* **PAGE EXTRACT**
Re: Thread Pool versus Dedicated Threads

James Kanze <>
Thu, 14 Aug 2008 01:20:17 -0700 (PDT)
On Aug 14, 8:20 am, ??? <> wrote:

Recently I had a new coworker. There is some dispute between us.

The last company he worked for has a special networking
programming model. They split the business logic into
different modules, and have a dedicated thread for the each
module. Modules exchanged info through a in-memory message

In my opinion, such a model means very complicated
asynchronous interaction between module.

If there's common data, there's always a more or less
complicated asynchronous interaction between modules. The
dedicated thread model normally reduces the "common data" to
just the message queue, which makes things significantly

A simple function call between modules would require a timer
to avoid waiting for answer forever. And if a module was
blocked by IO (such as db query), other modules depends on
would have to wait for it.

* **TASK TO CARRY OUT**
In the post about thread pools versus dedicated threads, copy everything from "On Aug 14, 8:20" down to "interaction between module.", swapping "coworker" for "colleague". The listing after this point is separate material with no connection to the post above.

* **AVAILABLE DATA**
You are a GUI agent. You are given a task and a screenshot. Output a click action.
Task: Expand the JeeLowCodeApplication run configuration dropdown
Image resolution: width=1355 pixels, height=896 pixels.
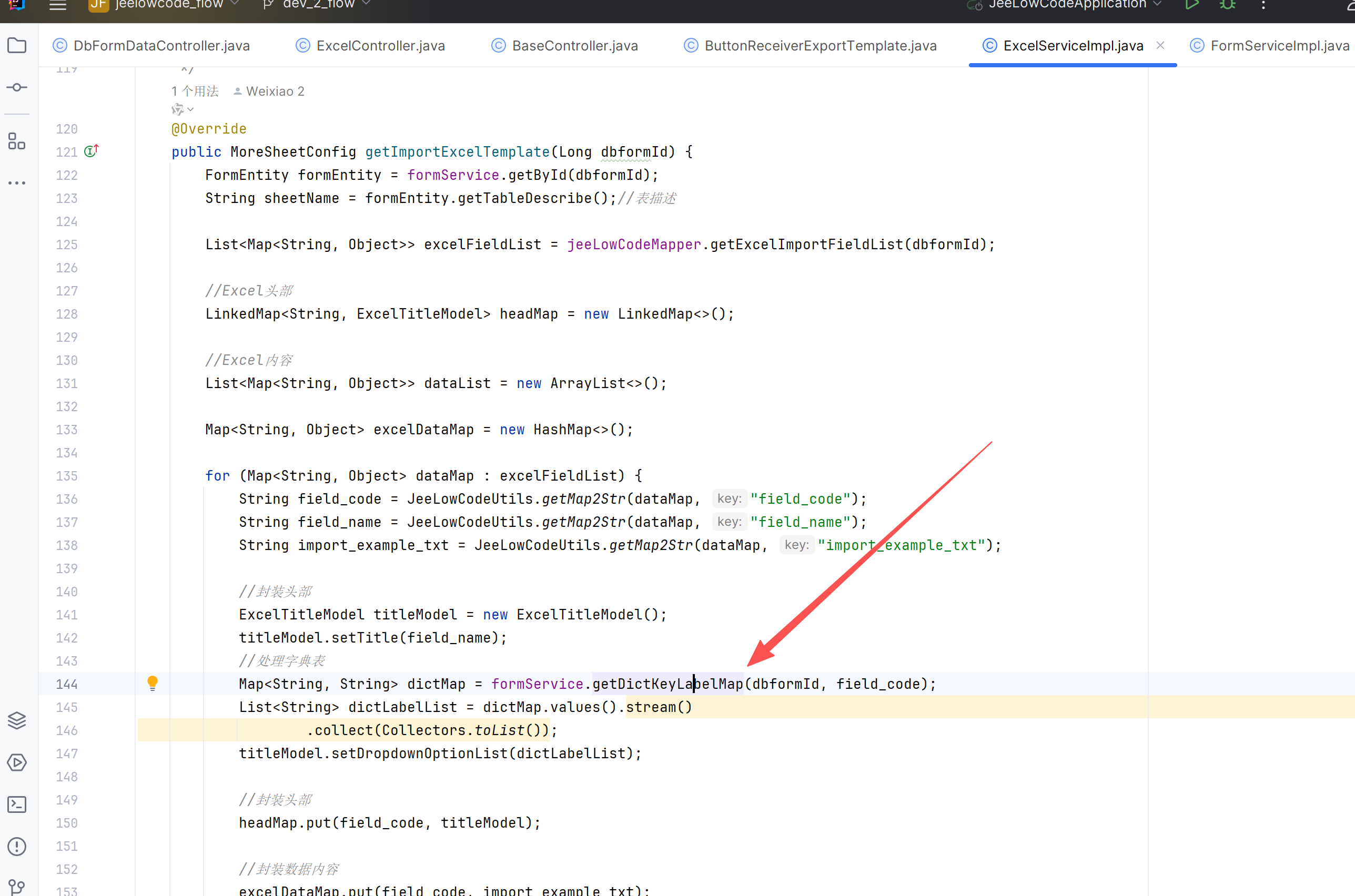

* **EXERCISE RESPONSE**
On Aug 14, 8:20 am, ??? <> wrote:

Recently I had a new colleague. There is some dispute between us.

The last company he worked for has a special networking
programming model. They split the business logic into
different modules, and have a dedicated thread for the each
module. Modules exchanged info through a in-memory message

In my opinion, such a model means very complicated
asynchronous interaction between module.